In this literary thriller, a privileged woman’s life unravels when a figure from her past seeks her out.
In 2014, Watch Hill, Rhode Island, is a moneyed summer haven of yachts and “fifteen-bedroom ‘cottages.’ ” For middle-aged Susan Ford, née Bentley, it’s the 18th summer she’s spent there since meeting her husband, Jack, who died five years ago. With her friend (and stepson) Jack Jr., Susan helps to run a real estate business. The last thing she expects on a calm morning in August is a visit from the FBI, and questions about a man named Samuel Fakhouri. She claims not to know him—but when agents picked him up, arriving in Boston from Baghdad, he had Susan’s name and address on him. She stalls the feds so that she can visit her Fifth Avenue apartment in New York City, where she retrieves an old white envelope and a gun from a safe. When she meets again with the FBI, she’s ready to admit that she once knew Sammy, and the narrative moves to 1979 and suburban Detroit. Back then, Susan was an ambitious college student working at Frankie’s Disco for the summer with her friend Annie Nelson. Annie is bold, “impossibly beautiful,” and impulsive, and an unlikely pal for studious, serious Susan. Through Annie, Susan meets Sammy, a handsome Chaldean Catholic from a village near Mosul, Iraq. He’s one of the regulars at Frankie’s, and when he later takes her on a date, Susan doesn’t mind when she notices that “a gun had peeked out from Sammy’s waistband when he leaned in to kiss her.” In fact, the element of danger only seems to make him more attractive to her. As the past haunts the present, Susan must confront the secrets, lies, and choices that she made before she became Mrs. Ford.

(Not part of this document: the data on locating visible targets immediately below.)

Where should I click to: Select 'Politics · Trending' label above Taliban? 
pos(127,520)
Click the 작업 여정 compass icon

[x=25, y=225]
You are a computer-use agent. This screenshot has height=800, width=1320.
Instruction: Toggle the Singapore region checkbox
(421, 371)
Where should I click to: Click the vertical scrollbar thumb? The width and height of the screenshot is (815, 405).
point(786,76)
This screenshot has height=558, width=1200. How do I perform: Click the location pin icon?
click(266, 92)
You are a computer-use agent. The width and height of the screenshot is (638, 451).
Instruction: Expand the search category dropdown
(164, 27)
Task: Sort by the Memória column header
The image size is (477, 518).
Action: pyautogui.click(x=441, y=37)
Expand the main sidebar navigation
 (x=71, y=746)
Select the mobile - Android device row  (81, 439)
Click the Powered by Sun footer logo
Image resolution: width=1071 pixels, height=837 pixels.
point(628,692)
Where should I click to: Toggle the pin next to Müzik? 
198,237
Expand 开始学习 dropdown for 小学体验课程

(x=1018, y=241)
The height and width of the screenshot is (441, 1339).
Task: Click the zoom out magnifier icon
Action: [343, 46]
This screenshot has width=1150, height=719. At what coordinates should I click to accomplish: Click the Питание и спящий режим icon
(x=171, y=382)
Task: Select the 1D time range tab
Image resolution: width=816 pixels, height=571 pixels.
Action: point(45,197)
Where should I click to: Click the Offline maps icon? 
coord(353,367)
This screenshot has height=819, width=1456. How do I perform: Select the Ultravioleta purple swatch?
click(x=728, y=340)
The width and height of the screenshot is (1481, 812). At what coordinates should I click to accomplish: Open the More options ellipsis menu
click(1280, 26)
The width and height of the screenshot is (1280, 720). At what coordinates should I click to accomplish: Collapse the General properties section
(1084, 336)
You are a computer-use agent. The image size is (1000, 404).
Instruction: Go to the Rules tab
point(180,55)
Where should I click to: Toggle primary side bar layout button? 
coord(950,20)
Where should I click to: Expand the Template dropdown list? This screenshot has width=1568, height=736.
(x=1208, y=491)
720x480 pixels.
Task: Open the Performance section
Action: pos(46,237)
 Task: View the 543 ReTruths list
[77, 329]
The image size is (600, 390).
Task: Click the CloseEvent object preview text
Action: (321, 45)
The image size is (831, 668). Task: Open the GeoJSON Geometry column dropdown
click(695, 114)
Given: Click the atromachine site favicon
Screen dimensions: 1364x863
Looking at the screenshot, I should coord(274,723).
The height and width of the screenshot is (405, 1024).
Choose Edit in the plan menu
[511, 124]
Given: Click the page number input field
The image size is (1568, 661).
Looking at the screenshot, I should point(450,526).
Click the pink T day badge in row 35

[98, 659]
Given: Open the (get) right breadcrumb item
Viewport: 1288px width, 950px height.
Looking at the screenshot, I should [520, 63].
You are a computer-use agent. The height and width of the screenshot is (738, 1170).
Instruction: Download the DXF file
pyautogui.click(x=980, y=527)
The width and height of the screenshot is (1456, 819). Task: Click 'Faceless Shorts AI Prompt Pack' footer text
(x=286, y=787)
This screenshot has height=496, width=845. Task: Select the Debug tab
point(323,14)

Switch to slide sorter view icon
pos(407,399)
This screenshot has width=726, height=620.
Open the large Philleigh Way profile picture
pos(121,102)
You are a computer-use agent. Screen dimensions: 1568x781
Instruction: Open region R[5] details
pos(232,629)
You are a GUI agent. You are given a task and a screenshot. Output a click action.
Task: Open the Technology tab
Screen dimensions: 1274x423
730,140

Royce, an actress and a story editor for Miramax, imbues her debut novel with plenty of drama, suspense, and sharp observations. For example, in the scenes set in 1979, she has Susan study “the indigenous peoples of Frankie’s” like a social scientist: “Italian-American men, Chaldean men, odd unaffiliated men, and pretty girls…leggy all-Americans, whose parents neither knew nor cared where they went on hot summer nights.” In 2014, she’s still noticing similarly telling details, as when she describes Jack Jr.’s seersucker suit as “just the right level of rumpled. His bowtie and pocket square are in matching yellow silk with a tiny pattern of Labrador Retrievers.” The other characters’ reminiscences and backstories, too, help to establish them as three-dimensional personalities. The novel’s sense of time and place, whether in Detroit or Manhattan, or in the 1970s or the 2010s, is always vivid and well-rendered. At first, it will be unclear to the reader why Susan is so filled with dread, as even the memories of 1979 seem fairly innocuous at first. However, Royce cleverly builds up troubling circumstances that drive toward a dramatic twist, which readers will find to be both plausible and unexpected.
A compelling, well-written thriller with an effective, twisty plot.